LanguageTool is an Open Source proofreading tool developed to detect errors that a common spell checker cannot find, including grammar and style issues. The talk shows how we run LanguageTool on Wikipedia texts, finding many errors (as well as a lot of false alarms). Errors are detected by searching for error patterns that can be specified in XML, making LanguageTool easily extensible.
LanguageTool exists since 2003, and it now contains almost 1000 patterns to detect errors in English texts. These patterns are a lot like regular expressions, only that they can, for example, also refer to the words' part-of-speech. The fact that all patterns are independent of each other makes adding more patterns easy.

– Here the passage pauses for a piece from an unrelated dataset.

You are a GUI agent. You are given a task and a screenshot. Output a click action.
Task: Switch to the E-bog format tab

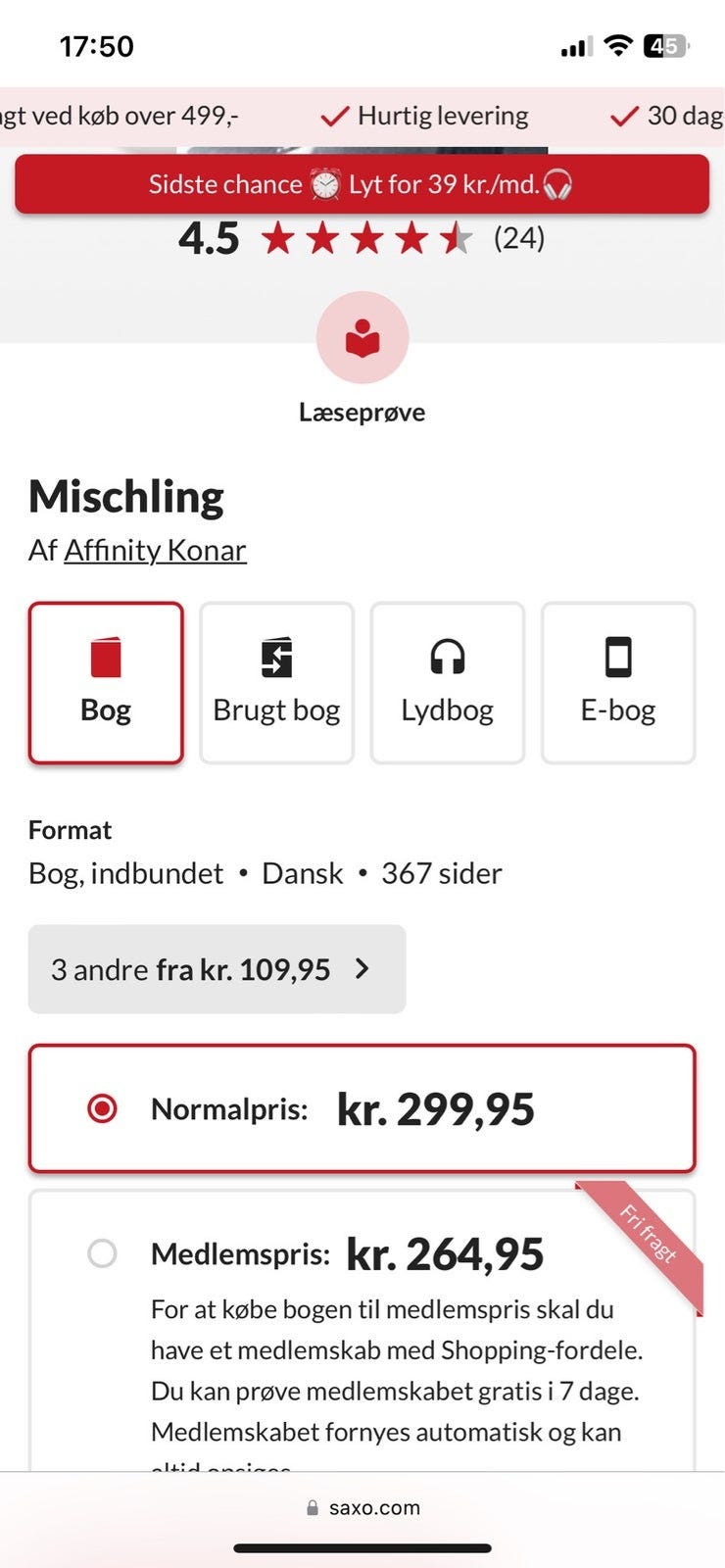(617, 683)
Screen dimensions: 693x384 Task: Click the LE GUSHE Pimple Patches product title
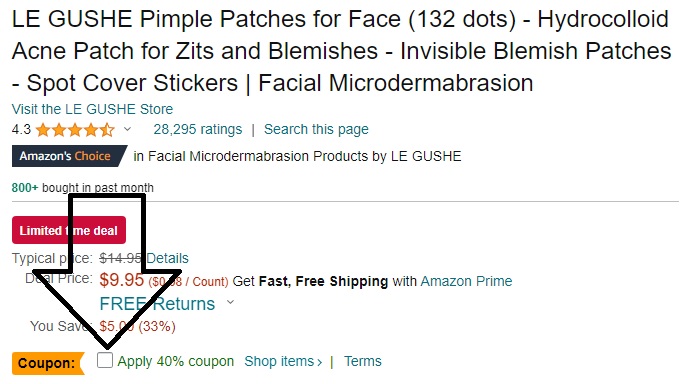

I'll explain the XML syntax of the rules and how more complicated errors, for which the XML syntax is not powerful enough, can be detected by writing Java code.
Running LanguageTool on a random 20,000 article subset of the English Wikipedia led to 37,000 errors being detected. However, many of these errors are false alarms, either because of problems with the Wikipedia syntax or because the LanguageTool error patterns are too strict. So we manually looked at 200 of the errors, finding that 29 of the 200 errors were real errors. Projected to the whole Wikipedia (currently at 4.3 million articles), that's about 1.1 million real errors - and that does not even count simple typos that could be detected by a spell checker. If you want less errors in your Wikipedia: LanguageTool offers a web-based tool to send corrections directly to Wikipedia with just a few clicks. And while these numbers refer to the English Wikipedia, LanguageTool also supports German, French, Polish, and many other languages.
This talk will contain lots of examples of errors that can be detected automatically, and others that can't. I'll also explain that LanguageTool itself is just a core written in Java (and available on Maven Central), but that it also comes with several front-ends: a stand-alone user interface, add-ons for LibreOffice/OpenOffice and Firefox and an embedded HTTP server.